Maud Angliviel : Il faut d’abord savoir qu’en France, on ne fait pas de différence entre les étrangers et les Français, pour les mineurs. Ils sont tous légalement sur le territoire et doivent être protégés. C’est à la majorité que se pose la question d’une carte de séjour. Mais pour obtenir le statut de MIE, ils doivent prouver qu’ils sont mineurs d’une part, et isolés d’autre part. Ils sont d’abord évalués par le DEMIE (Dispositif d’évaluation des mineurs isolés étrangers). Cette instance décide s’ils sont éligibles à l’aide sociale à l’enfance. Ce sont des entretiens expédiés en quelques minutes. Le but est d’en accueillir le moins possible. Toutes sortes de motifs farfelus sont invoqués. « Vous semblez trop vieux », « un mineur n’aurait pas pu faire le voyage que vous avez fait »… En cas de refus, le jeune passe devant un juge pour enfants. Et là, c’est très arbitraire. Certains accordent le statut dès qu’il y a plusieurs indices concordants, d’autres sont très stricts. Parfois, ils font traîner la procédure pour que le jeune atteigne les 18 ans.

Pourquoi est-ce si dur d’obtenir ce statut ?
Pierre Rosin : Il y a une lutte entre l’Etat et les départements. Ces derniers estiment qu’ils ne devraient pas avoir à assumer l’immigration irrégulière. Ils ont un budget, ils savent combien coûte un enfant, ils font leurs calculs.
MA : On constate des disparités énormes entre les départements mais, globalement, il y a un défaut de prise en charge généralisé.

Des associations prennent-elles le relais ?
MA : Malheureusement, oui, ce sont des collectifs associatifs qui essayent de colmater les brèches. Ils apportent une aide juridique, une aide alimentaire…
PR : A Paris, un collectif d’hébergeurs solidaires vient en aide aux jeunes rejetés dans la rue.
MA : Il peut se passer des choses très graves.

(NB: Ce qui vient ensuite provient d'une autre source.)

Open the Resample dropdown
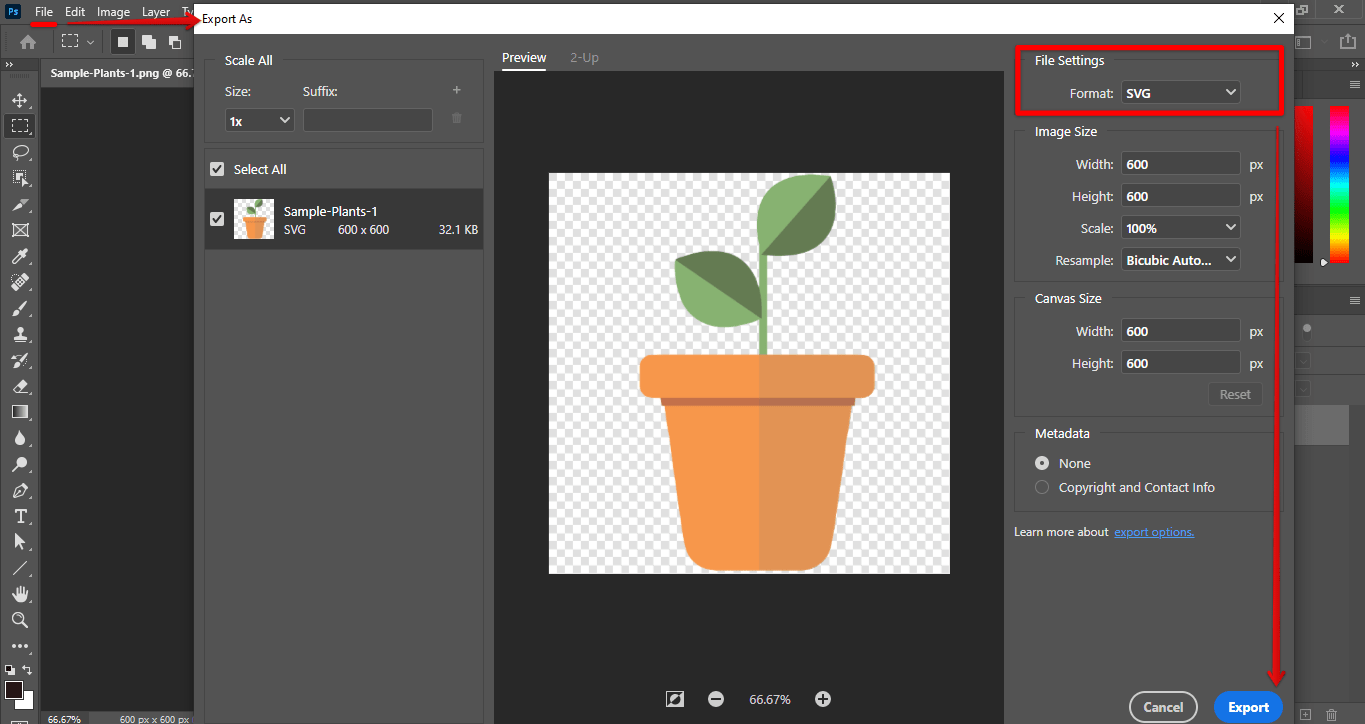 [1180, 259]
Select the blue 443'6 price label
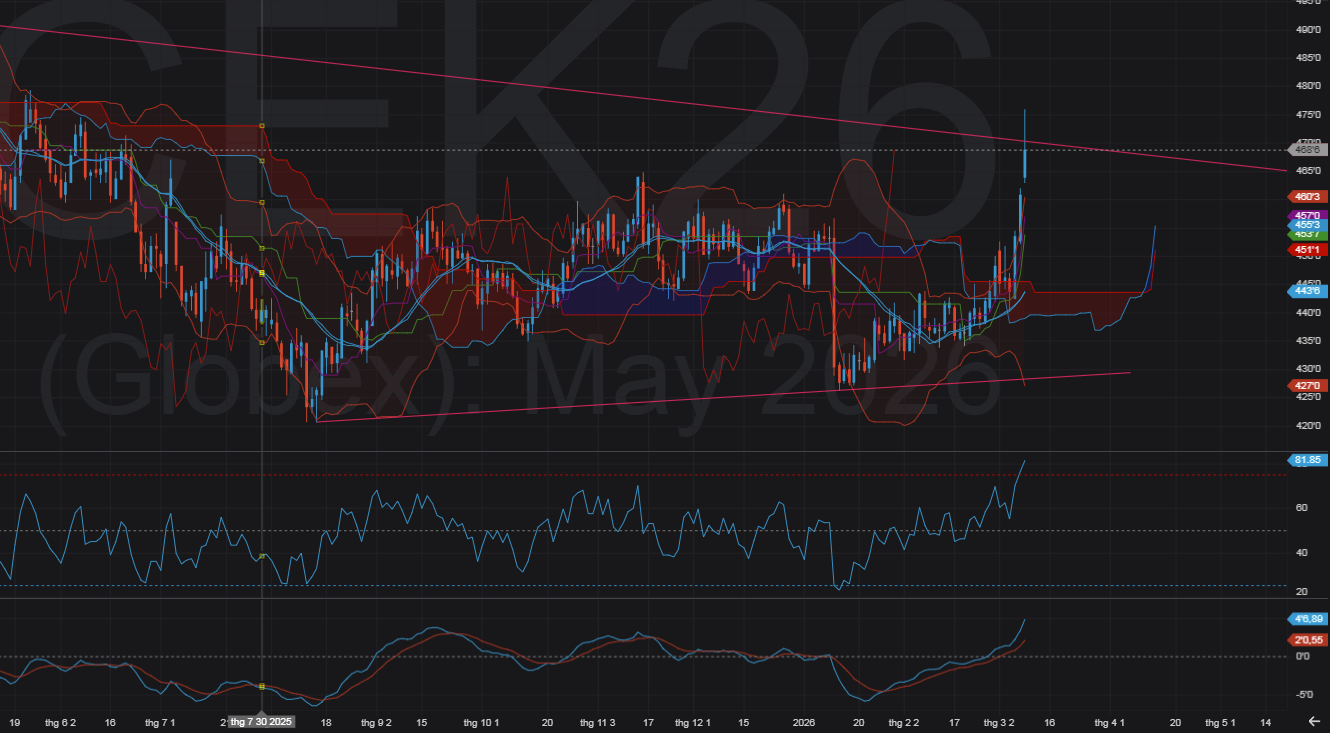The image size is (1330, 733). (x=1306, y=291)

Il y a cette histoire d’un pédophile qui rôdait devant la PAOMI (Permanence d’accueil et d’orientation des mineurs isolés étrangers). Il proposait aux jeunes rejetés de venir chez lui. On compte des dizaines de victimes. Voilà la conséquence directe de laisser des enfants dans de telles situations.

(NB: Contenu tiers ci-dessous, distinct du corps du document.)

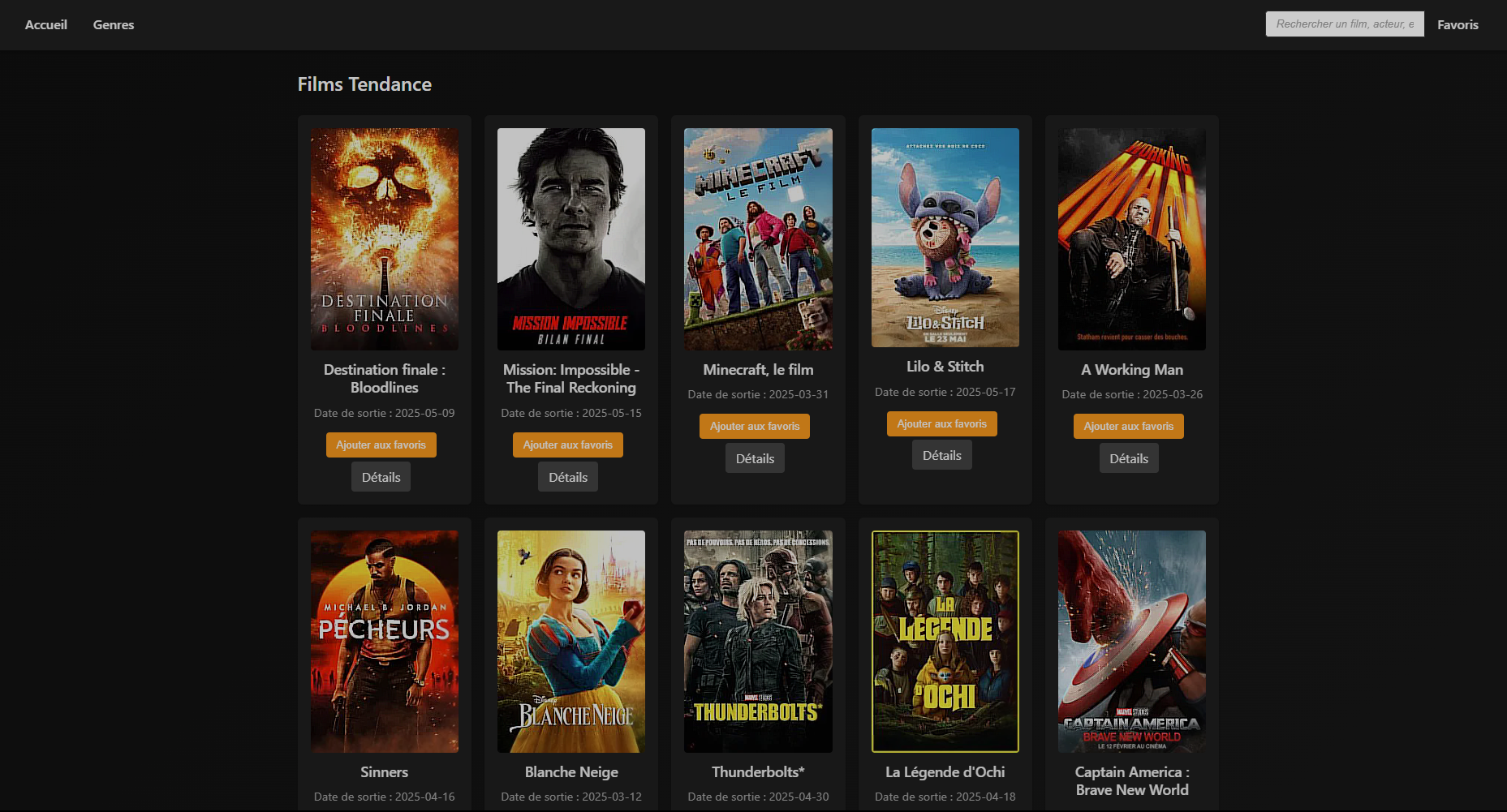Viewport: 1507px width, 812px height.
Task: Select the Blanche Neige poster
Action: [x=571, y=641]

Il y a cette phrase de l’avocate d’Issouf, dans le film : « Mieux vaut prendre le risque de protéger un majeur que celui de laisser un enfant dans la rue. »
MA : Elle a tout résumé.

Et quand l’enfant est pris en charge ?
Léo Delonguerue : Ils sont souvent logés dans des hôtels à la limite de l’insalubrité et ne sont pas bien nourris. L’un des joueurs que l’on voit dans le documentaire, Mohammed, était obligé de manger au kebab matin, midi et soir, parce que l’aide social à l’enfance avait conclu un partenariat avec ce restaurateur... Il a fait une occlusion intestinale !
MA : On a aussi remarqué que les joueurs se blessaient souvent.
MA : Ils n’ont pas découvert le foot en France, ils jouaient déjà dans leur pays d’origine. Plus qu’un amusement, c’était aussi une manière de garder un lien avec leurs racines. Quelque chose de très fort symboliquement, d’indispensable.
PR : Ils ont souvent joué au foot sur la route de l’exil, dans les pays qu’ils ont traversés. C’est le seul lien qui n’a pas été rompu.
MA : Et puis ça a été l’occasion de se faire des amis.

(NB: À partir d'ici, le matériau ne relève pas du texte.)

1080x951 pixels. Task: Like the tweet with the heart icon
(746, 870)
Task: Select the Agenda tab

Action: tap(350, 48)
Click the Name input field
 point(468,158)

C’est aussi une manière d’être partie prenante de la société. Ils disputent un championnat où tout le monde est considéré de la même manière.
LD : Il n’est plus question de situation régulière ou d’âge. Tout le monde est footballeur.
MA : Et puis ils sont mis en valeur. On n’imaginait pas le nombre de conséquences positives quand on a monté l’équipe.

(...)

Où en est l’équipe aujourd’hui ?
MA : Ça se solidifie d’année en année. Au début, on avait du mal à trouver un terrain pour s’entraîner ; maintenant il y a cinq entraîneurs !
LD : On a un groupe d’une quarantaine de joueurs. Après l’entraînement le mercredi, deux équipes sont inscrites dans des championnats le vendredi et le samedi. Les nouveaux ont souvent du mal à venir régulièrement. Quant aux anciens… Normalement, ils doivent trouver un autre club quand ça va mieux, mais ils ont rarement envie de partir !
MA : Ils sont tous devenus très proches. Et puis c’est important qu’il y ait des anciens pour encadrer les nouveaux."